Two lines in the data below mark the range: the one with "Click the As non-member function header" and the one with "Given: Click the 0° label on polar chart". Return both, along with every line between them, exactly.
________________________
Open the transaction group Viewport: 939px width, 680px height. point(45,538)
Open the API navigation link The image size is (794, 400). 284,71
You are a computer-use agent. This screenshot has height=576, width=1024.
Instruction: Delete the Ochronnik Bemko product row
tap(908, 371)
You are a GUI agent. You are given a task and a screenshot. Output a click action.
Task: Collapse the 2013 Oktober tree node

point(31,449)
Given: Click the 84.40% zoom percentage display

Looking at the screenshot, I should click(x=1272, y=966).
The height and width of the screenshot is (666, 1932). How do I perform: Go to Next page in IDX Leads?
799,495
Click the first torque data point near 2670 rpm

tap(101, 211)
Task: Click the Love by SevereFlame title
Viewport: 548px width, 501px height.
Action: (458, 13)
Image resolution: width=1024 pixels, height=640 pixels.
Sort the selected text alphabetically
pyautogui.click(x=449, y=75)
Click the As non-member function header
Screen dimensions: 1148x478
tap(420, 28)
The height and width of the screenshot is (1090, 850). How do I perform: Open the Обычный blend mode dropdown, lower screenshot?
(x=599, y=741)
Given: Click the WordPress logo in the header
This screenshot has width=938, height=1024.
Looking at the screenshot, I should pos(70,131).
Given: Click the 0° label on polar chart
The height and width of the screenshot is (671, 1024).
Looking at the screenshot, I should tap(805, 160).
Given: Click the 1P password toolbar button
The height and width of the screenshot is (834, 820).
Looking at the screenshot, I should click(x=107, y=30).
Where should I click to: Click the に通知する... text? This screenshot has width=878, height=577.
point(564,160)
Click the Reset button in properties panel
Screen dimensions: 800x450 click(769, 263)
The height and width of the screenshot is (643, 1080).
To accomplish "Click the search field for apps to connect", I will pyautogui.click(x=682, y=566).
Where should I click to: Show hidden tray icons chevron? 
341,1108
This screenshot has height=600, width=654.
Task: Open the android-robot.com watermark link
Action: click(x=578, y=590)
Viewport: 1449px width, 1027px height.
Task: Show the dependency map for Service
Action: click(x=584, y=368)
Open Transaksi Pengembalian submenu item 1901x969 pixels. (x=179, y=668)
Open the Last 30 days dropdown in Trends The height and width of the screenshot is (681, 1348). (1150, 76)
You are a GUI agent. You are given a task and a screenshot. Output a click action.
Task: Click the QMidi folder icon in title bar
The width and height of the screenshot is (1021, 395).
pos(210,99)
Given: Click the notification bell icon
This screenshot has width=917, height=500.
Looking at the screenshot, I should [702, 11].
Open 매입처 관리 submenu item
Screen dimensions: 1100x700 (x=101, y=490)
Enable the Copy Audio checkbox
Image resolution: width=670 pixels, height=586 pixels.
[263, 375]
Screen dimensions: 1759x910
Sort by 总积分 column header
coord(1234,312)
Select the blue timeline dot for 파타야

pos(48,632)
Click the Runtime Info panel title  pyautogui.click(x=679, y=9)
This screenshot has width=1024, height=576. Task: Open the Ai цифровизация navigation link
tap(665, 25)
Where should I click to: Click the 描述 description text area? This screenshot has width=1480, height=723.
________________________
--- Answer box ---
Click the As non-member function header
Screen dimensions: 1148x478
tap(420, 28)
The height and width of the screenshot is (1090, 850). How do I perform: Open the Обычный blend mode dropdown, lower screenshot?
(x=599, y=741)
Given: Click the WordPress logo in the header
This screenshot has width=938, height=1024.
Looking at the screenshot, I should pos(70,131).
Given: Click the 0° label on polar chart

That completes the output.